The Scoop on Poop - Part 1
Updated: Nov 21, 2020
Let’s dive into a topic that almost no one talks about - poop. Pooping is actually the final stage of digestion. Our digestive system has three main functions: digest, absorb, and eliminate. Elimination is pooping. It turns out, the status of your poop is a powerful indicator of your overall health.
First, what is “regular” or “healthy” poop?
Frequency: In general, we should all be having at least one, fully formed, complete bowel movement every day. We may even have 2 or even 3, essentially one for each meal. Our poop should be easy to pass - no reading material or smartphone required.
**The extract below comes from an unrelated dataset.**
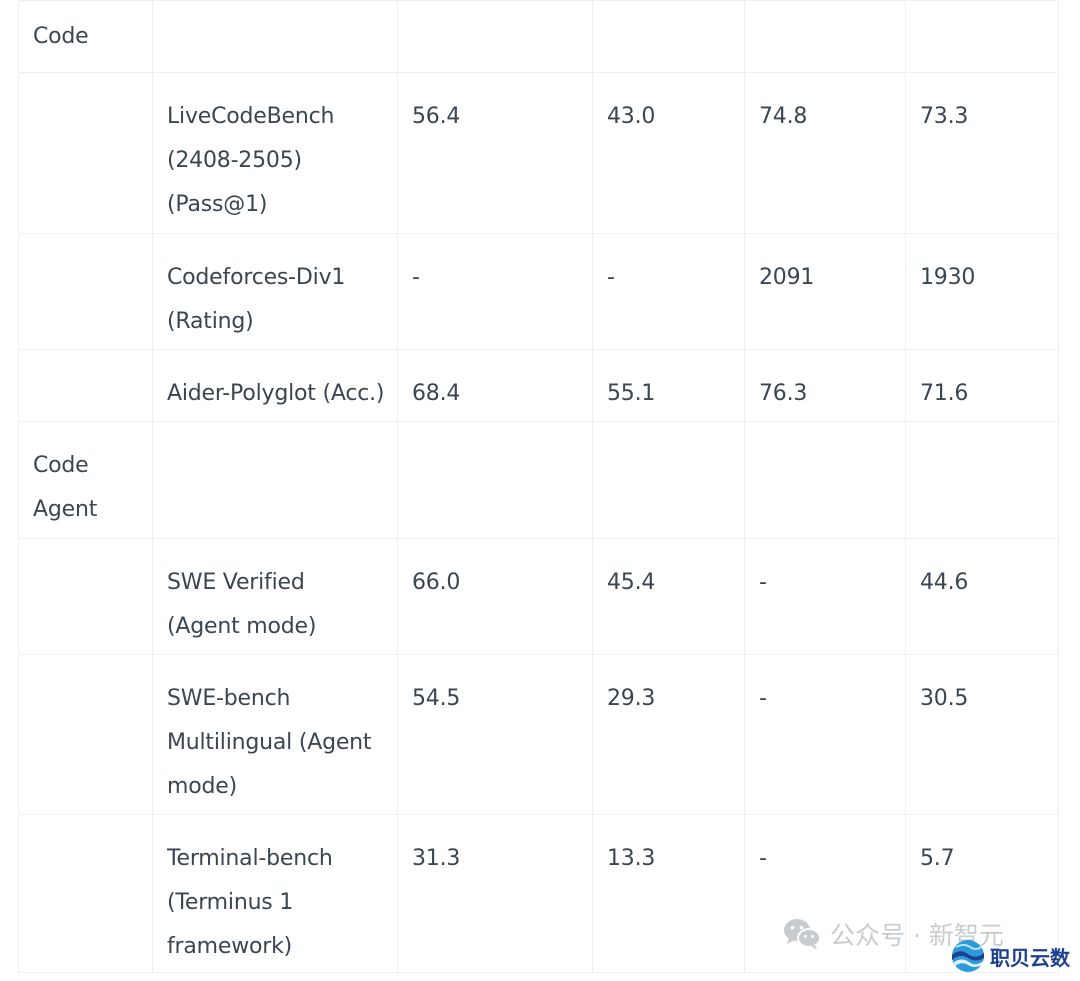  I want to click on table-row: Codeforces-Div1 (Rating) - - 2091 1930, so click(538, 292).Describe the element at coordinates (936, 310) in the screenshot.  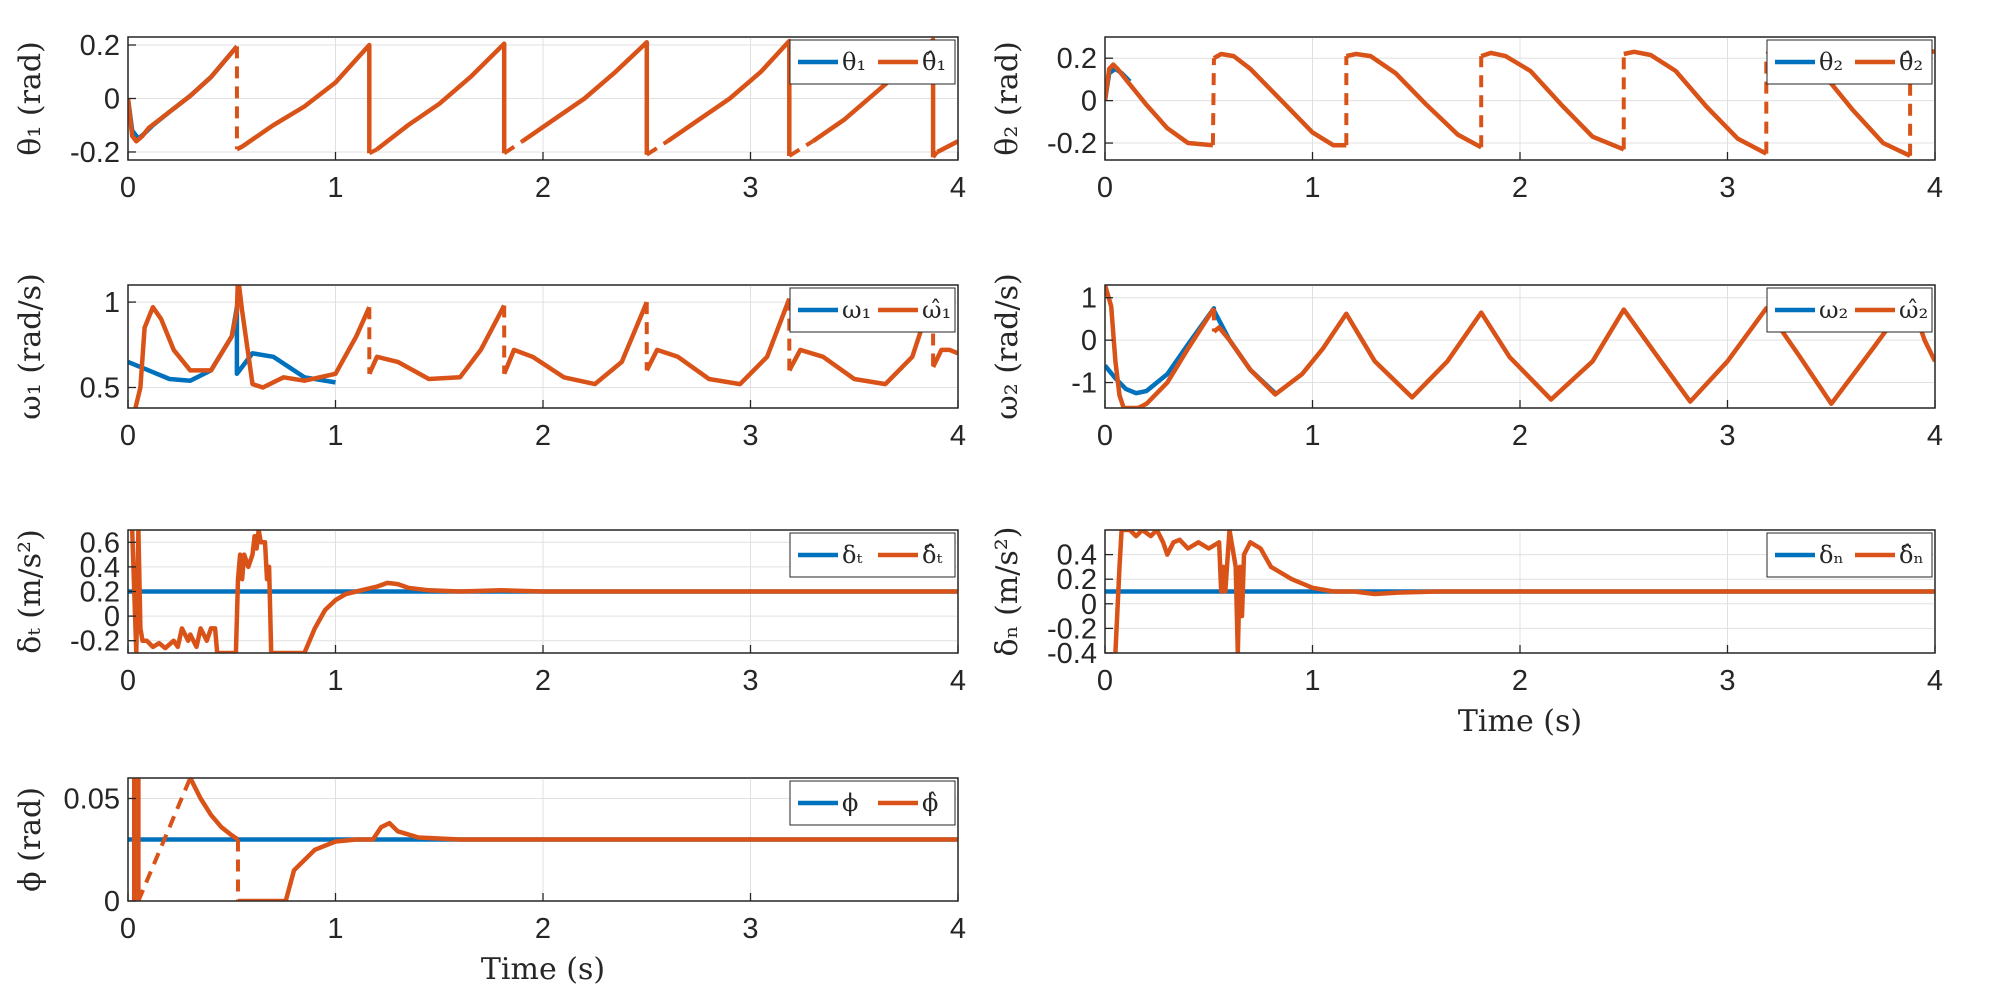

When you strain, pressure can build up inside your colon and cause inflammation possibly leading to diverticulosis.
Color: Healthy BMs should be light brown in color with no noticeable food bits, indicating that you have strong stomach acid and efficient digestion. If you noticed bright red blood on or in your poop that indicates some bleeding at the end of your GI tract. Beets and food coloring can make your poop red, so consider your diet. The color to really watch out for is black. Black poops that are also sticky, like the poop sticks onto the toilet bowl, are a bad sign and indicated bleeding in your digestive system. If you do notice blood in your stool or a big change in the consistency of your poops with texture, color, or frequency then check in with your doctor.
Size and Consistency: BMs should be long, log-like pieces - an S shape is fine too. They should not be hard little marbles or ping pong balls. Nor should they be unformed or watery.
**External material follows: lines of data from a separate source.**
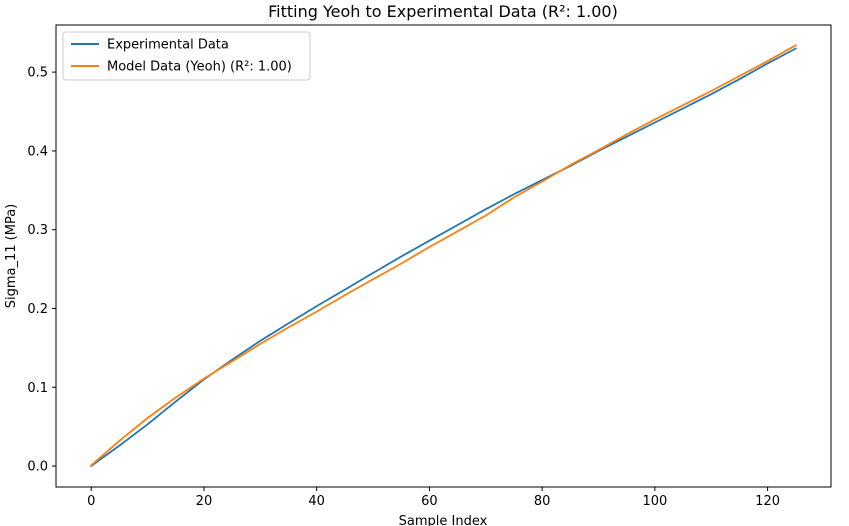 The height and width of the screenshot is (526, 849). I want to click on x-axis: 0 20 40 60 80 100 120, so click(434, 498).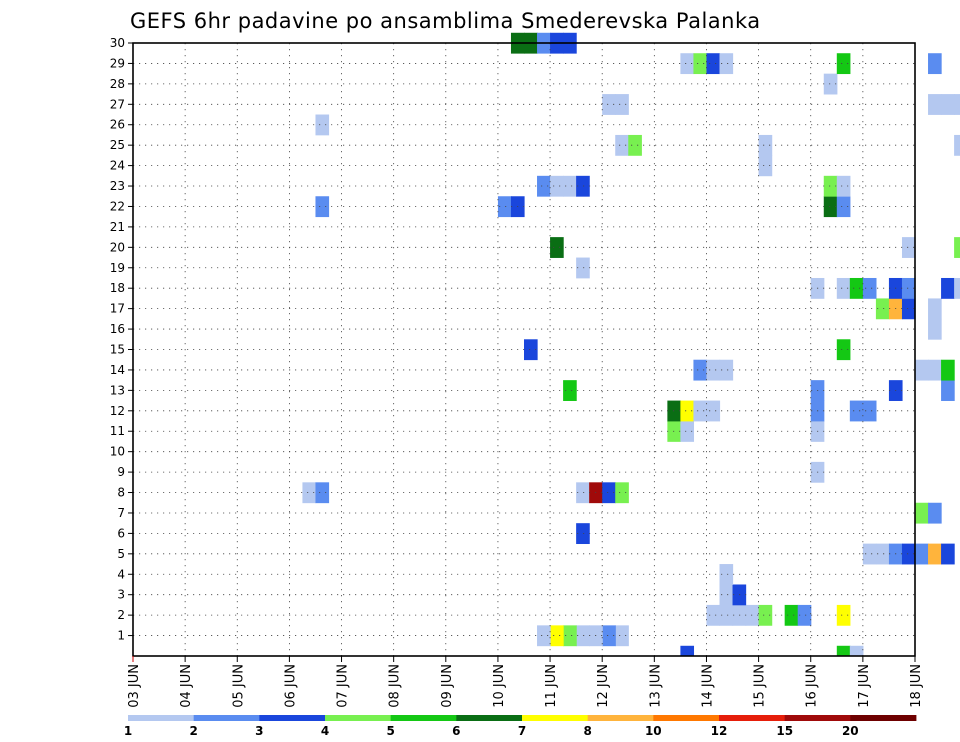 This screenshot has height=742, width=960. I want to click on y-tick-label: 13, so click(118, 390).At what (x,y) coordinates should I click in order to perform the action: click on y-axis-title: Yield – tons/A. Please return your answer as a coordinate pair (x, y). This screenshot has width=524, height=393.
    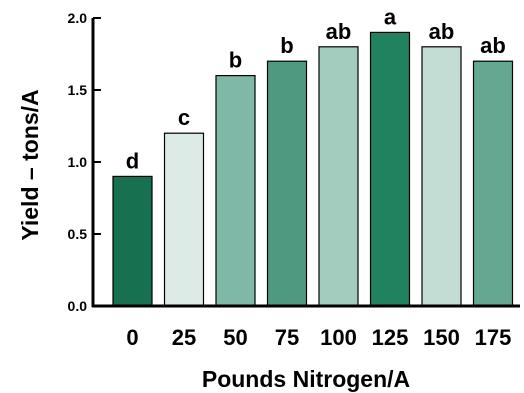
    Looking at the image, I should click on (30, 164).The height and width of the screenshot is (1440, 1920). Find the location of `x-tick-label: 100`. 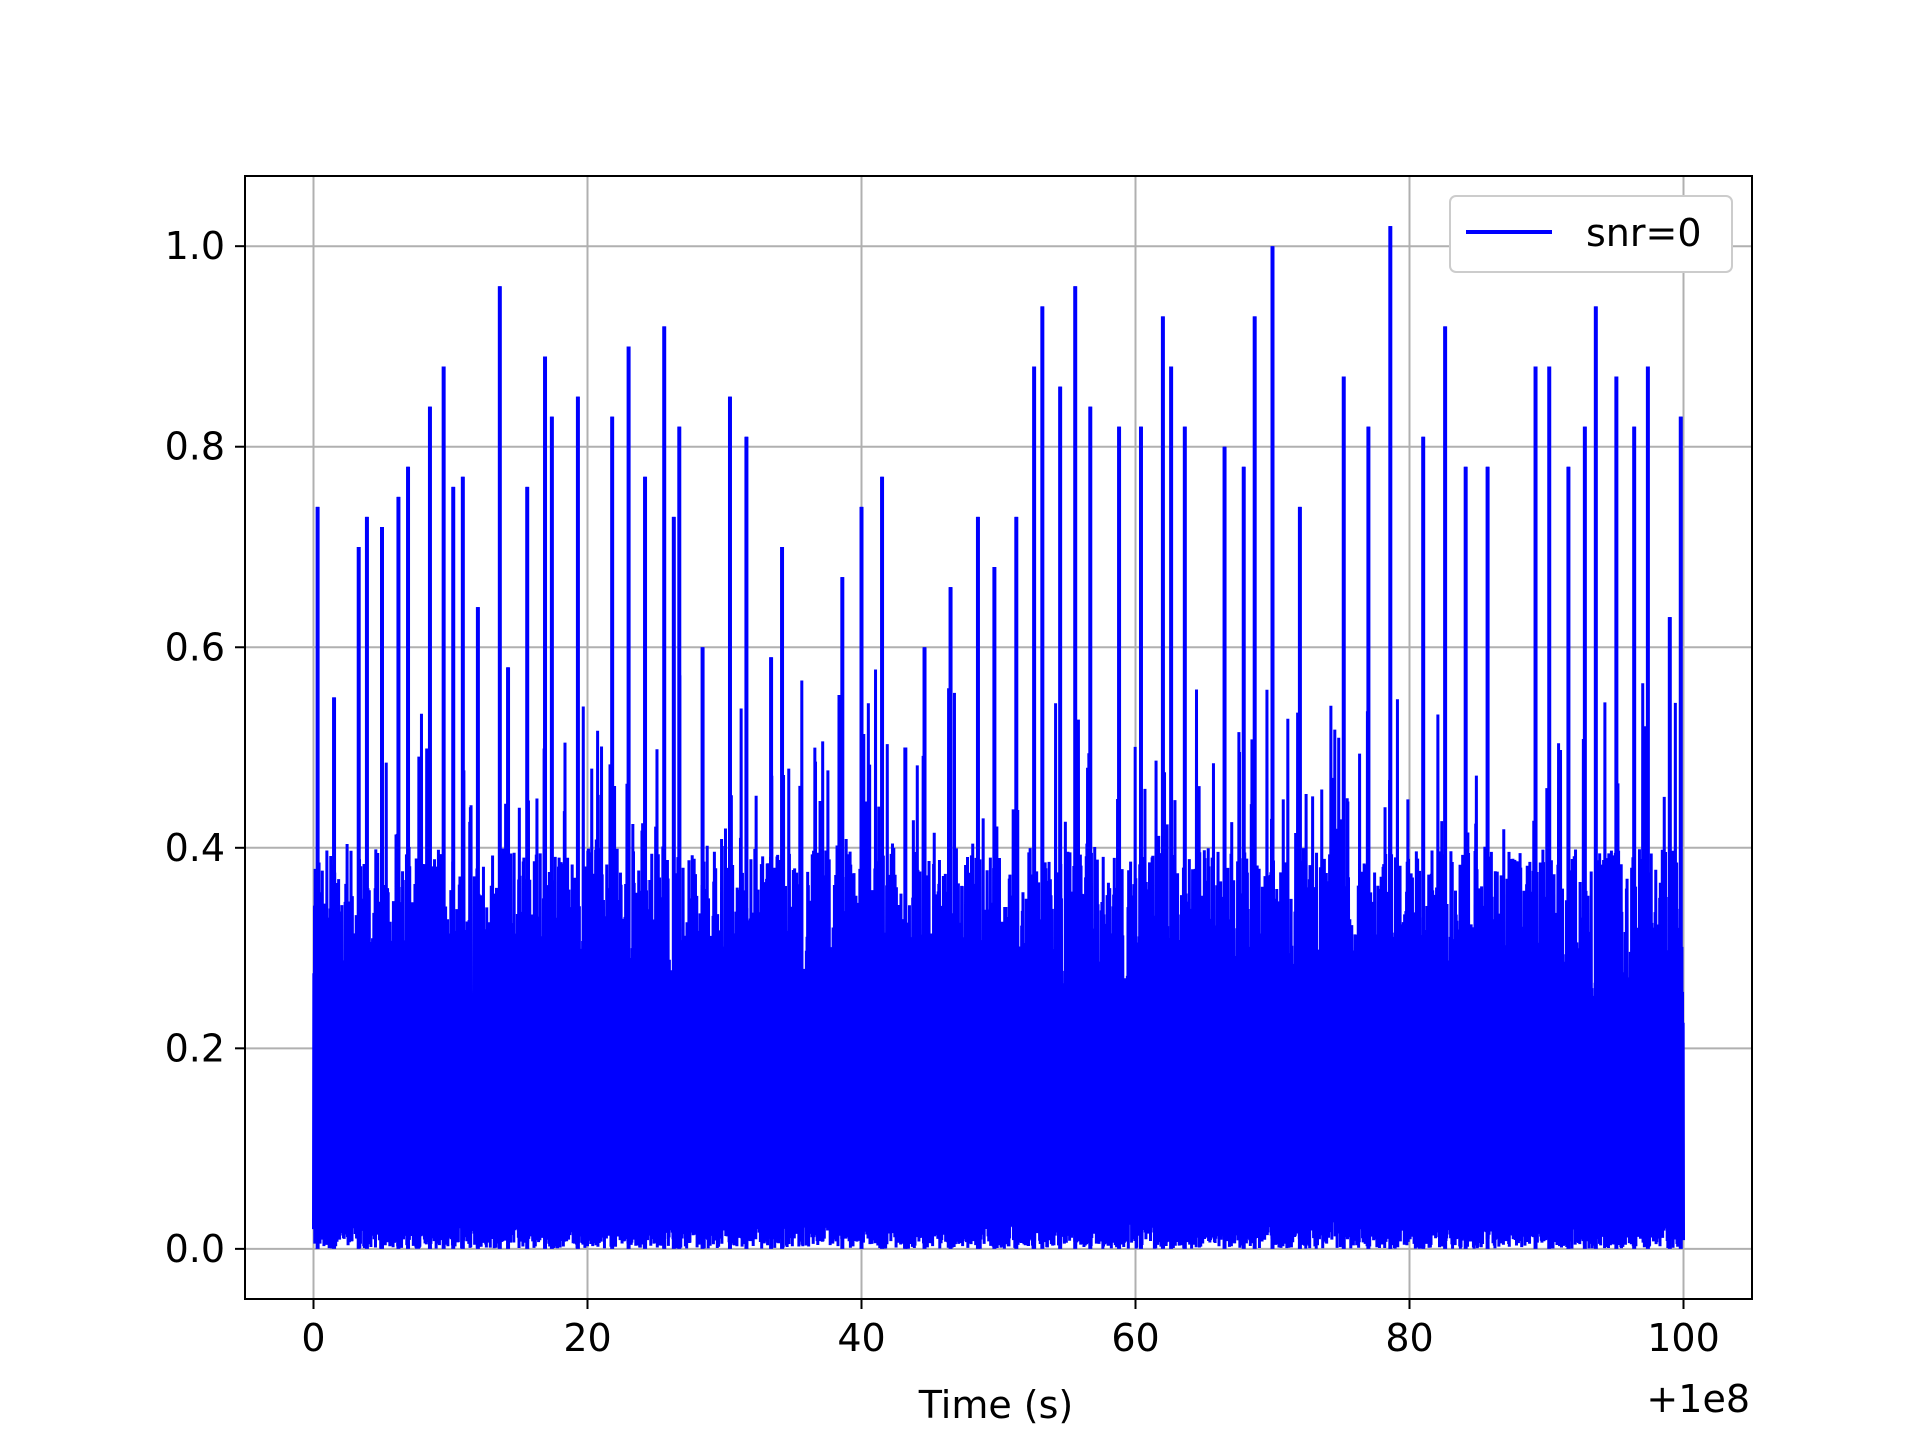

x-tick-label: 100 is located at coordinates (1684, 1338).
Take Away: If these details don’t describe your typical experience, you are not “regular”. If you have to take over-the-counter medication or fiber-in-a-canister every day to get these results, you are better off but are still not “regular”. We really should be pooping every day.
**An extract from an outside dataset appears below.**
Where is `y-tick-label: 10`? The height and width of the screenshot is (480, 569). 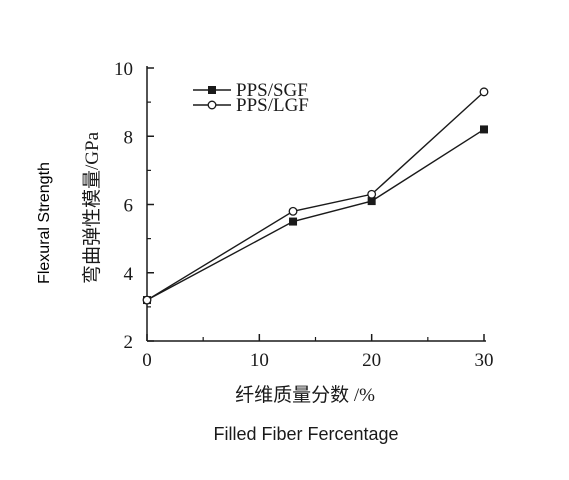
y-tick-label: 10 is located at coordinates (124, 70).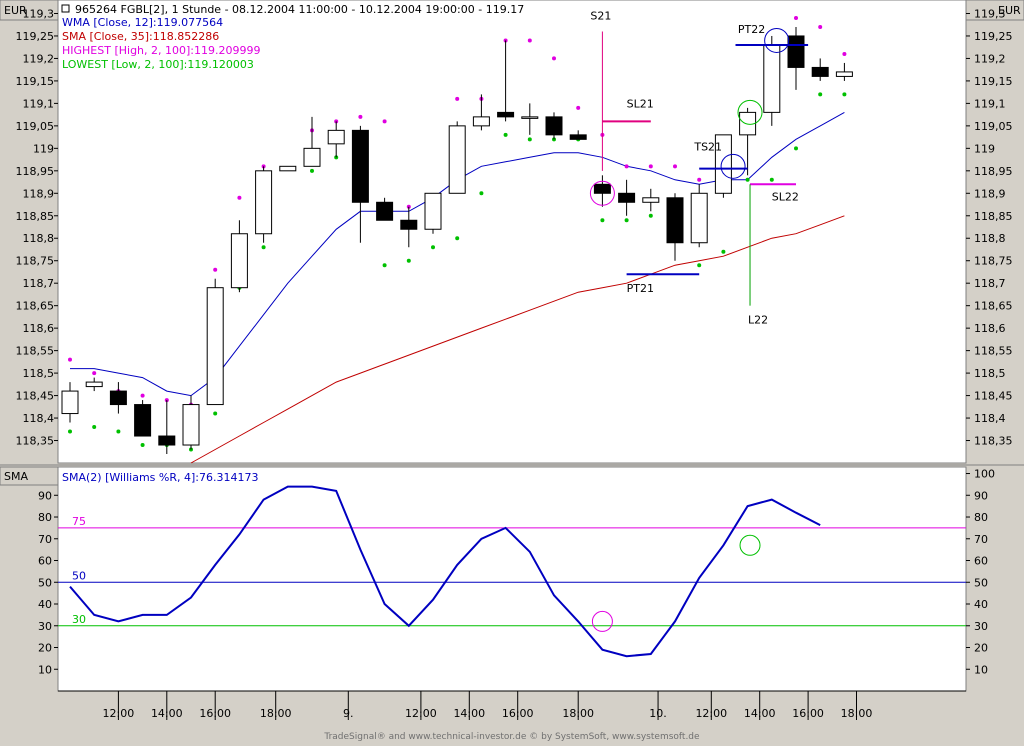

Poop is like the kitchen trash. Not pooping every day is like letting the kitchen trash build-up, but never taking it out. Things start to spill over and get messy and smelly. Harmful bacteria flourish as your poop continues to ferment. Waste products continue to irritate and perhaps poison your gut lining. Worst of all, your body will eventually begin to reabsorb the trash. Yes, it’s like eating the kitchen trash all over again. Your poop is the primary exit pathway for waste in your body. A significant part of your body’s waste is toxins, things like pesticides, drugs, chemicals, plastic, heavy metals, damaged cholesterol, and excess estrogen.
As you might imagine there is a balance for transit time. An optimal balance allows for optimal absorption of vitamins, micronutrients, and water. When things move too slowly you experience constipation, and when they move too quickly you may not be getting all the nutrients from your food.